¿Sabías que la principal causa del bullying es la envidia? Descubre la verdad sobre el pecado más tonto, triste y destructivo.

Ella estaba encantada con su vestido de graduación, hasta que descubrió que el de su amiga era más chic. A él le asombró muchísimo haber obtenido tan alta calificación. ¡Un 8 en lógica era algo formidable! Mas “el gozo se fue al pozo” al enterarse de que el compañero con el que había preparado el examen obtuvo 10.

Esto ocurre a todos los que padecen la manía de no disfrutar el bien propio por envidiar el ajeno. Hay quienes podrían ser felices si ignoraran que existen otros más dichosos.

La envidia es la tristeza por el bien ajeno. Es el pecado triste. Otras faltas, como robar, fornicar, etcétera, reportan algún provecho; mas la envidia es un pecado tonto, se comete sin placer y trae solo tortura.

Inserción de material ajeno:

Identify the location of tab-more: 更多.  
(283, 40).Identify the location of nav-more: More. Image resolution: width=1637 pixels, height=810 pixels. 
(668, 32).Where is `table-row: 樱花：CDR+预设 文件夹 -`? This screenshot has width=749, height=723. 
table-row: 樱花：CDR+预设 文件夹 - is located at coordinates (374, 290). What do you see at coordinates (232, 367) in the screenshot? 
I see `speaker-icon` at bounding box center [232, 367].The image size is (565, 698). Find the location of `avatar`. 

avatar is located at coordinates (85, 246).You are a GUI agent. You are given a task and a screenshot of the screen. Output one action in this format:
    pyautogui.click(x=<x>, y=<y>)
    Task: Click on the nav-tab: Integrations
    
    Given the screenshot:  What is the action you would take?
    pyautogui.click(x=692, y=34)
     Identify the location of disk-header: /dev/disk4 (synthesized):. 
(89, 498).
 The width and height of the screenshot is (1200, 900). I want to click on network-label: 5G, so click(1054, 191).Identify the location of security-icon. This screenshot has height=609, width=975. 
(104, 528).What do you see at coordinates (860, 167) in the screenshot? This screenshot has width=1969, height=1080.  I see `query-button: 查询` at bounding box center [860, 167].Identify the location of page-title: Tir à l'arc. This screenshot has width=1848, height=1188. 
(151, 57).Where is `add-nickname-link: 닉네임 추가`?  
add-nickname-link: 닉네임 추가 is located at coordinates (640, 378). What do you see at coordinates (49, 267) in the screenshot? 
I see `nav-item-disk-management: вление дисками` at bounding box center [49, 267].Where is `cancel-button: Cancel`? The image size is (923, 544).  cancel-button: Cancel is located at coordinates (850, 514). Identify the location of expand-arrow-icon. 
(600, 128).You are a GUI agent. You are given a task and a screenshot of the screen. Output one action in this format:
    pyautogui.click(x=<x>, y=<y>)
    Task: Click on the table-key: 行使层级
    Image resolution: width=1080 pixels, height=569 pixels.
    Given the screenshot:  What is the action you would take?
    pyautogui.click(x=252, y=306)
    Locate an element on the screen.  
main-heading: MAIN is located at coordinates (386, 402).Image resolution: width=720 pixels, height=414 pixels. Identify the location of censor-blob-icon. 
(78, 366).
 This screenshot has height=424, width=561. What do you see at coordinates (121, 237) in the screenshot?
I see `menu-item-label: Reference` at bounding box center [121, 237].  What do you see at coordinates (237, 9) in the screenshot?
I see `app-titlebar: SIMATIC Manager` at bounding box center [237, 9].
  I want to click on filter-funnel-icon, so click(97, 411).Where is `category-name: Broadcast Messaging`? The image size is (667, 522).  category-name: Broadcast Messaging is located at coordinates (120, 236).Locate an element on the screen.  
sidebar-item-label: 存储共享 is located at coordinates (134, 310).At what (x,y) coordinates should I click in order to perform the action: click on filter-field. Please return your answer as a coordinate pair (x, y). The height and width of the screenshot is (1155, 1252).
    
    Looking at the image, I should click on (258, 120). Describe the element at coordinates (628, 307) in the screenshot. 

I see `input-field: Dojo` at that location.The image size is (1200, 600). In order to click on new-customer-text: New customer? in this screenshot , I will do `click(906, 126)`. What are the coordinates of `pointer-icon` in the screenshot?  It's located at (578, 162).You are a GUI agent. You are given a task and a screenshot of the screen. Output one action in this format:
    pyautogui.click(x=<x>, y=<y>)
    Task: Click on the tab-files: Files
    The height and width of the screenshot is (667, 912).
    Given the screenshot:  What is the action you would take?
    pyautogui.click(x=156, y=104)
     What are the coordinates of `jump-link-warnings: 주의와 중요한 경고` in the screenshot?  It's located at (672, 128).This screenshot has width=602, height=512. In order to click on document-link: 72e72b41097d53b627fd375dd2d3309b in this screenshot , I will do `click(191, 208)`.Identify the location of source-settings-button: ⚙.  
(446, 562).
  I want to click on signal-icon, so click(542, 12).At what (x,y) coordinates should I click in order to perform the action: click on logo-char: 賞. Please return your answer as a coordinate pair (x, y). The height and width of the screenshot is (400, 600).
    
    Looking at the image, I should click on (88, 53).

No tolera el envidioso que haya alguien más alto que él en cualquier sentido, y se propone estirarse hasta alcanzar esa estatura. Entonces se toma mil trabajos innecesarios que lo extenúan, lo enferman. No tiene compasión de sí mismo. Mas si siente que su esfuerzo sería inútil y jamás podría superar la altura del otro, procurará por cualquier medio “achaparrar” a su competidor: lo obstaculizará, murmurará de él, le restará méritos, le hará cuanto daño esté en sus manos.

El que se fatiga solo por querer alzarse hasta la altura del otro, se aborrece a sí mismo, y quien se propone bajar al que está arriba, detesta al otro. Siempre odios. La envidia será la gran destructora porque no tiene entrañas de compasión, es el desamor universal. El psicólogo Adler descubrió que el afán de superioridad es un instinto de más profunda raigambre que el sexual. La Biblia lo confirma: el primer crimen fue motivado por celos: Caín mata a Abel porque le es insoportable su superioridad. Más atrás aún, Lucifer, el querubín supremamente dotado, encabeza la rebelión pues no resiste ser inferior ante el Altísimo. La envidia es la pasión de las pasiones.

El complejo de inferioridad consiste en la vaga sensación de impotencia que invade nuestra vida entera, no a causa del reconocimiento de nuestras limitaciones reales, sino de habernos comparado de muy niños con alguien que juzgamos superior y más apto.

No hay nada más amargo que estar conscientes de nuestras impotencias, por eso la virtud que enfrenta esta profunda verdad, la humildad, es la virtud más difícil. Tenemos que aceptarnos como somos y en vez de enfurecernos con nuestras limitaciones, tenernos paciencia y piedad. Hay que tratar de desarrollar al máximo nuestras facultades, mas no al máximo absoluto, sino a aquel que nos es posible, sin exigirnos cruelmente lo imposible. En eso consiste la humildad. El envidioso, por el contrario, no quiere ser el que es, no se gusta, se rechaza. La envidia es la admiración disfrazada. En el fondo, el envidioso quisiera ser como el envidiado, se odia por no serlo y odia al otro por ser quien es.

“Pero, ¿cómo quitarme la envidia si no está en mis manos impedir que me asalte la tristeza por el bien ajeno?”. Primero, reconciliándote contigo mismo, aceptándote como eres, dando gracias a Dios y gozando lo que tienes. Segundo, prohibiéndote compararte con nadie. Nuestra sociedad exaspera y explota en todos los órdenes esa pasión inicua de competencia y luego se asusta, mojigata, de que el odio reine entre los hombres y entre las naciones. En el teatro universal, todos tenemos un papel distinto y en él debemos ocuparnos. Mejor hagamos de nuestra actuación una obra maestra.

No se trata de superar a nadie, sino de superarse uno mismo. Ese sí es un deber: cada uno compare su yo real con su yo ideal: lo que es, con lo que debería ser, ¡Y deje al prójimo en paz!

 

No tengo por qué correr para ganarle a otro. Tal vez ese otro tenga mucha prisa, yo no, yo voy de paseo. No me entristece si alguien se me adelanta, no me alegro si a alguien dejo atrás.  Ni siquiera me doy cuenta.

 

Extracto del libro “Que mis palabras te acompañen”. Autora: Emma Godoy. Editorial: Debolsillo, Edición Especial.